*Excerpt to read:*
____

Sam Ervin and Howard Baker, you know, put everything else aside and was able to look at the other side and be objective about what needed to be done.  Since that time, you know, you just take sides.  And if it‘s your president, you do everything you can to protect him, regardless of what he did.  And the other side usually tries to get whatever they can on him.

I was hoping this commission, not a congressional committee, but a commission really of distinguished citizens, would do better than that.  And I think in large part they have.  When they had the defense secretaries up and the secretaries of state from the two prior administration, those were adult conversations. 

Lately, it‘s gotten back to old habits.  And the problem with that is

not the fact that they‘re tough questions or unfair or someone is

showboating.  That‘s irrelevant.  What it does is, it diminishes the

credibility of what they‘re trying to do.  And what they‘re trying to do is

·         should be important, not from the standpoint of learning very much new, but from the standpoint of exposing what we‘ve already learned to the general public, so we have some feeling of comfort that everything that can be done is done.

____

*Record set:*
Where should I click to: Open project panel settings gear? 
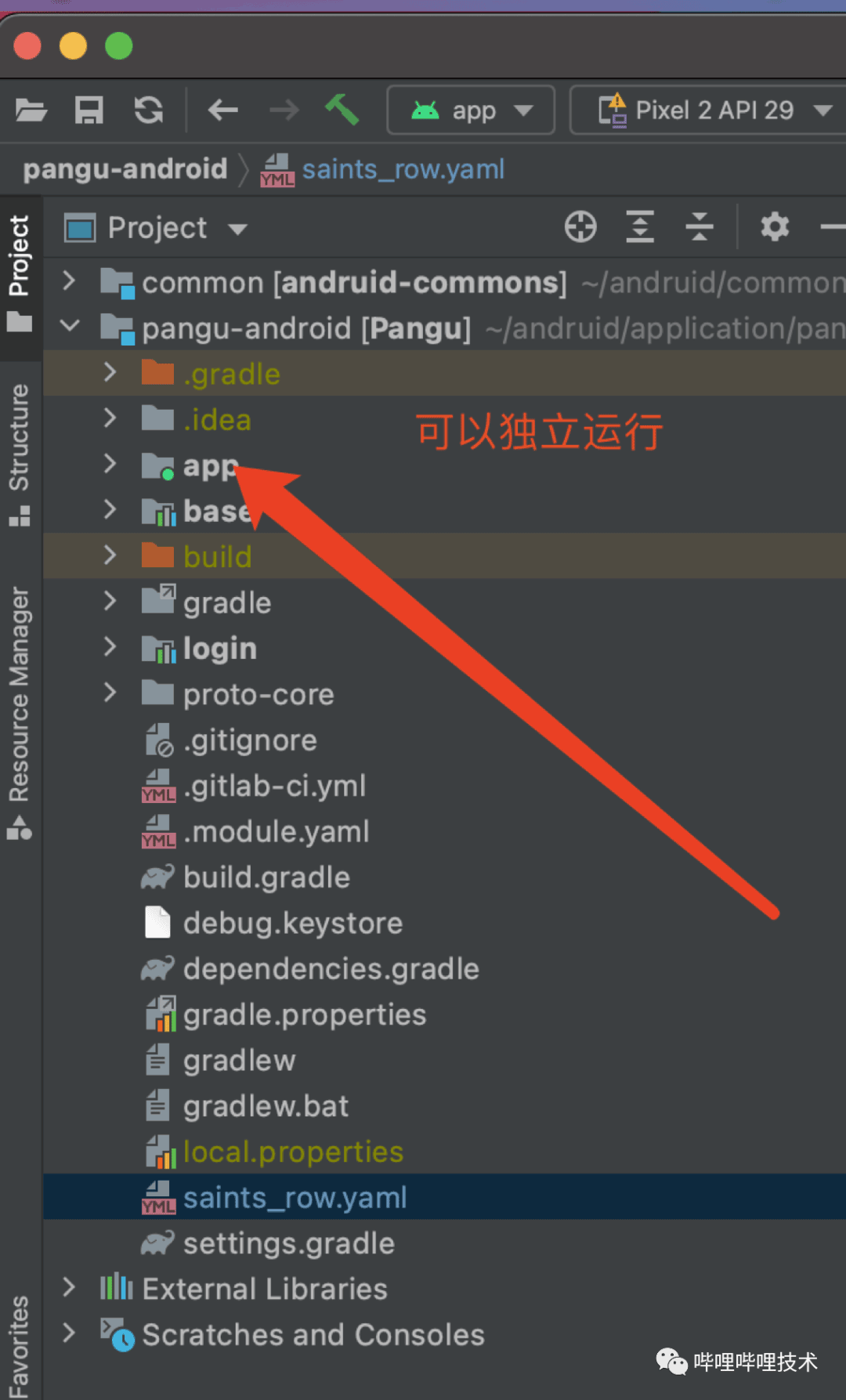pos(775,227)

____

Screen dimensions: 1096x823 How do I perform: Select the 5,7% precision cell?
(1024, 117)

____

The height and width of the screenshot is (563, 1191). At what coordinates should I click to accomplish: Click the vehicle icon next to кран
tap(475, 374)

____

*Exercise requirements:*
Please carry on the transcript about the commission hearings and partisan habits from the point where it stops.

*Response area:*
And when you do that, you destroy that credibility and the American people turns that off.  And it works against the committee as a whole and in favor of the witness. 

(CROSSTALK)

SCARBOROUGH:  You shout down a witness, you actually—again, you‘re hurting the credibility of that witness.  I‘ve got to ask you this final question.  We just had—again, it‘s Watergate old home week this week in SCARBOROUGH COUNTRY. 

We just had John Dean on here.  He‘s written a book that look like it‘s going to be a runaway bestseller.  He says that how Bush handled 9/11 is worse than Watergate.  Comment on that. 

(LAUGHTER)

THOMPSON:  Well, I‘ll bet John...

SCARBOROUGH:  You were there. 

THOMPSON:  I‘ll bet John sells a lot of books. 

(LAUGHTER)

THOMPSON:  The premise of what they‘re doing up there, they can do some good work and I‘m sure they‘ll come out with a good report. 

But the premise of some of them up there, which maybe John is picking up on, is fundamentally flawed.  The administration was not perfect, but they ought to be given credit for the situation that they inherited, which built up over a long period of time.  When they came into office, we had been attacked on numerous occasions and we had given pinprick responses.  Osama bin Laden and al Qaeda had both decided we were a weak sister and that we could be attacked. 

Our intelligence community had been underfunded.  Weapons of mass destruction were being auctioned off around the world.  We found out that Moammar Gadhafi down in Libya had designs for a nuclear warhead.  If he could read a blueprint, Libya would have a nuclear capability today.  All of that, a dysfunctional FBI in many respects, a dysfunctional CIA, in many respects, whose human capabilities, especially human intelligence, had been diminishing.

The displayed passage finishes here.